These four boys, all hailing from the New England coast town of Seacove, had begun their first “hitch,” as an enlistment is called, in the United States Navy as apprentice seamen, several months before America got into the Great War, and some months before the oldest of the four was eighteen.
They had now spent more than a year and a half in the service, and their experiences had been many and varied. After their initial training at Saugarack, the big Naval training camp, the four chums, with others of their friends and camp associates, had been sent aboard the torpedo boat destroyer, Colodia, one of the newest, largest, and fastest of her type in the United States Navy.
The Colodia’s first two cruises were full of excitement and adventure for the four Navy Boys, especially for Philip Morgan; for he fell overboard from the destroyer and was picked up by the German submarine U-812, and his experiences thereon and escape therefrom, are narrated in the first volume of this series, entitled: “Navy Boys After the Submarines; Or, Protecting the Giant Convoy.”
The second of the series, “Navy Boys Chasing a Sea Raider; or Landing a Million Dollar Prize,” relates the experiences of these four friends on a longer and even more adventurous cruise of the Colodia. Under the command of Ensign MacMasters, the Navy Boys as members of a prize crew, took the captured Graf von Posen into Norfolk; and their experiences on the captured raider made a dramatic and exciting story of the day-by-day work of the boys of the Navy.
Through their kind friend Mr. Alonzo Minnette, who was holding a volunteer position at Washington in the Navy Department, the four chums obtained a chance to cruise with the superdreadnaught Kennebunk, a brand new and one of the largest of the modern American fighting machines launched during the first months of the war. The Colodia having gone across the Atlantic while the boys were with the captured raider, they with Ensign MacMasters were very glad to join the crew of the huge superdreadnaught in the interim.
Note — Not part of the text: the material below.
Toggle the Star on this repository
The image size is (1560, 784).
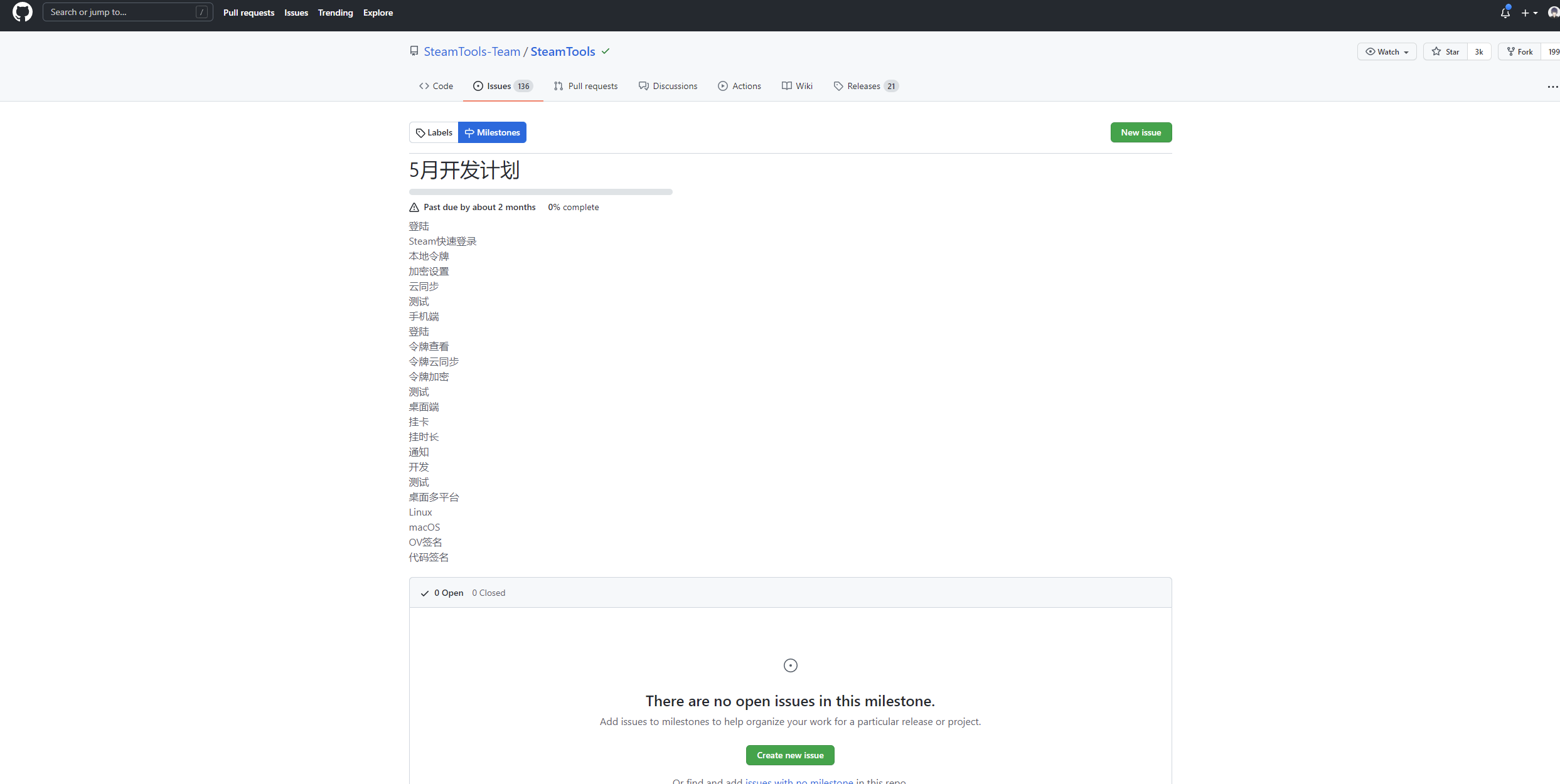[1445, 51]
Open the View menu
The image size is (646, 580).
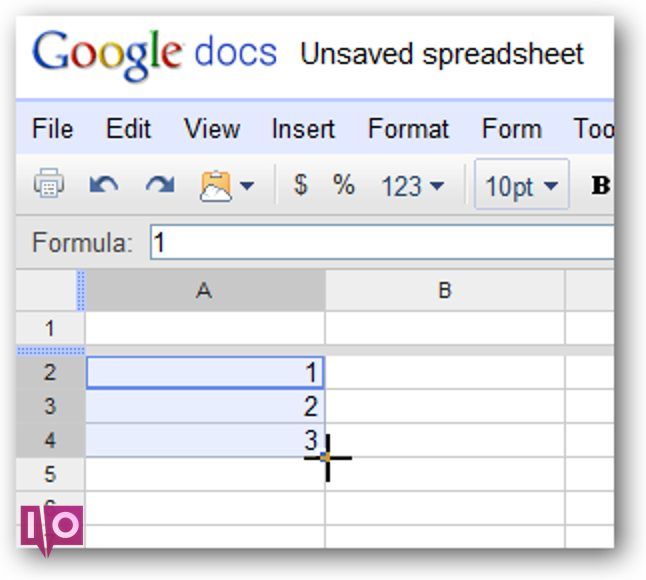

The third volume of the series, “Navy Boys Behind the Big Guns; Or, Sinking the German U-Boats,” took our heroes into perils and adventures which they will long remember, for they included work in the gun turrets of the Kennebunk, a wreck that threatened the lives of all four chums, a mix-up with German spies, and finally a record trip across the Atlantic by which the huge superdreadnaught arrived at the rendezvous in time to take part in a naval engagement which put a part of the Hun navy to flight.
Now the four friends were back on the Colodia which was doing patrol duty off the English and French coasts, and convoying troop and food ships through the submarine and mine zones. The base of the squadron of which the destroyer was a member was at this English port, on the hillside above which Philip Morgan, Alfred Torrance, Michael Donahue and Ikey Rosenmeyer have been introduced just as they met the American sailor lad, George Belding, and his doubtful friend, the giant ex-coster, “Willum” Johnson.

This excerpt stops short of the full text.